_Prompt:_ Copy each of the lines below word for word, from the first to the last.

_Entries from a dataset:_
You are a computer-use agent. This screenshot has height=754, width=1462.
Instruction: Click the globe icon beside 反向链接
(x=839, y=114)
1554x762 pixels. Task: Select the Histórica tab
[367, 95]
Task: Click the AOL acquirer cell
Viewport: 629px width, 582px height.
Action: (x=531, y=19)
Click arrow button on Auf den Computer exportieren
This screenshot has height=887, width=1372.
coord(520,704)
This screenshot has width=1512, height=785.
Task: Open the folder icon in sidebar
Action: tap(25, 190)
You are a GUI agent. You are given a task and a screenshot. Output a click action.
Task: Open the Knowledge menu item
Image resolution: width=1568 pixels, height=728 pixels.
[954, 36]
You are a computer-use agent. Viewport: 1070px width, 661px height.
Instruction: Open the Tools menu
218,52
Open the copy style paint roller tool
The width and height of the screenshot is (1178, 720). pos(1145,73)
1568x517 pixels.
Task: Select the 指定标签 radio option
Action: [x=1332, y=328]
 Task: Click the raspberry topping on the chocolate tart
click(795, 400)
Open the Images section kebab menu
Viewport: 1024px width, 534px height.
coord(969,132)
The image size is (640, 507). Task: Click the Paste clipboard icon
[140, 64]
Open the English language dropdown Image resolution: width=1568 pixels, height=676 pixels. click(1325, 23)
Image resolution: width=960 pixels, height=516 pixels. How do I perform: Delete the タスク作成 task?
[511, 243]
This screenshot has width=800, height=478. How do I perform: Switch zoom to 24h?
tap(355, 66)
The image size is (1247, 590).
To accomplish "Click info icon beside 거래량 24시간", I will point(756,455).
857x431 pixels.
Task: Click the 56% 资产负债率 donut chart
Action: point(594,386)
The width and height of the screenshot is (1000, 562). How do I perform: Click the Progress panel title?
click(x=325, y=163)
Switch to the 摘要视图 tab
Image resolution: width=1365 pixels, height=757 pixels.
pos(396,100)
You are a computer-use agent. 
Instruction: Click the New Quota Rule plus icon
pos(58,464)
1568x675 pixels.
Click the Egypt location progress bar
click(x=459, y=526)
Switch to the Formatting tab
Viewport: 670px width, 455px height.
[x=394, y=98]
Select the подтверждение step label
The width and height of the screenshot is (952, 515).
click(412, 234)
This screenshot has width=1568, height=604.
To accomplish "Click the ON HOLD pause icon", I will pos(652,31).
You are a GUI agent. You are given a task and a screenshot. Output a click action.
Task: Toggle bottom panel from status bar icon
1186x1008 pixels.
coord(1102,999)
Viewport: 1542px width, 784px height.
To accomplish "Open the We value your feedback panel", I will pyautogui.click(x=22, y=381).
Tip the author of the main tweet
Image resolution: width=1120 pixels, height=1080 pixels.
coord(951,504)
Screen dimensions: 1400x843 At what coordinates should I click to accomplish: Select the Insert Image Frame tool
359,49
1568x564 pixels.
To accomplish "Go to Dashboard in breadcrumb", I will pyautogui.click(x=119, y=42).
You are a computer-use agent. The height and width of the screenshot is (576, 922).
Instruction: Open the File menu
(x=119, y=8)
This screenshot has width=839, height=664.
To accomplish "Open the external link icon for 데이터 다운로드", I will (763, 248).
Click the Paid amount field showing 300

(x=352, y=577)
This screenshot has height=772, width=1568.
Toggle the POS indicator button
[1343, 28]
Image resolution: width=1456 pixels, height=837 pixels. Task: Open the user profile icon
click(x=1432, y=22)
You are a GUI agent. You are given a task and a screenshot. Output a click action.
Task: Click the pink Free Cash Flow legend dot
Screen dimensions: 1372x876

_Answer below:_
You are a computer-use agent. This screenshot has height=754, width=1462.
Instruction: Click the globe icon beside 反向链接
(x=839, y=114)
1554x762 pixels. Task: Select the Histórica tab
[367, 95]
Task: Click the AOL acquirer cell
Viewport: 629px width, 582px height.
Action: (x=531, y=19)
Click arrow button on Auf den Computer exportieren
This screenshot has height=887, width=1372.
coord(520,704)
This screenshot has width=1512, height=785.
Task: Open the folder icon in sidebar
Action: tap(25, 190)
You are a GUI agent. You are given a task and a screenshot. Output a click action.
Task: Open the Knowledge menu item
Image resolution: width=1568 pixels, height=728 pixels.
[954, 36]
You are a computer-use agent. Viewport: 1070px width, 661px height.
Instruction: Open the Tools menu
218,52
Open the copy style paint roller tool
The width and height of the screenshot is (1178, 720). pos(1145,73)
1568x517 pixels.
Task: Select the 指定标签 radio option
Action: [x=1332, y=328]
 Task: Click the raspberry topping on the chocolate tart
click(795, 400)
Open the Images section kebab menu
Viewport: 1024px width, 534px height.
coord(969,132)
The image size is (640, 507). Task: Click the Paste clipboard icon
[140, 64]
Open the English language dropdown Image resolution: width=1568 pixels, height=676 pixels. click(1325, 23)
Image resolution: width=960 pixels, height=516 pixels. How do I perform: Delete the タスク作成 task?
[511, 243]
This screenshot has width=800, height=478. How do I perform: Switch zoom to 24h?
tap(355, 66)
The image size is (1247, 590).
To accomplish "Click info icon beside 거래량 24시간", I will point(756,455).
857x431 pixels.
Task: Click the 56% 资产负债率 donut chart
Action: point(594,386)
The width and height of the screenshot is (1000, 562). How do I perform: Click the Progress panel title?
click(x=325, y=163)
Switch to the 摘要视图 tab
Image resolution: width=1365 pixels, height=757 pixels.
pos(396,100)
You are a computer-use agent. 
Instruction: Click the New Quota Rule plus icon
pos(58,464)
1568x675 pixels.
Click the Egypt location progress bar
click(x=459, y=526)
Switch to the Formatting tab
Viewport: 670px width, 455px height.
[x=394, y=98]
Select the подтверждение step label
The width and height of the screenshot is (952, 515).
click(412, 234)
This screenshot has width=1568, height=604.
To accomplish "Click the ON HOLD pause icon", I will pos(652,31).
You are a GUI agent. You are given a task and a screenshot. Output a click action.
Task: Toggle bottom panel from status bar icon
1186x1008 pixels.
coord(1102,999)
Viewport: 1542px width, 784px height.
To accomplish "Open the We value your feedback panel", I will pyautogui.click(x=22, y=381).
Tip the author of the main tweet
Image resolution: width=1120 pixels, height=1080 pixels.
coord(951,504)
Screen dimensions: 1400x843 At what coordinates should I click to accomplish: Select the Insert Image Frame tool
359,49
1568x564 pixels.
To accomplish "Go to Dashboard in breadcrumb", I will pyautogui.click(x=119, y=42).
You are a computer-use agent. The height and width of the screenshot is (576, 922).
Instruction: Open the File menu
(x=119, y=8)
This screenshot has width=839, height=664.
To accomplish "Open the external link icon for 데이터 다운로드", I will (763, 248).
Click the Paid amount field showing 300

(x=352, y=577)
This screenshot has height=772, width=1568.
Toggle the POS indicator button
[1343, 28]
Image resolution: width=1456 pixels, height=837 pixels. Task: Open the user profile icon
click(x=1432, y=22)
You are a GUI agent. You are given a task and a screenshot. Output a click action.
Task: Click the pink Free Cash Flow legend dot
Screen dimensions: 1372x876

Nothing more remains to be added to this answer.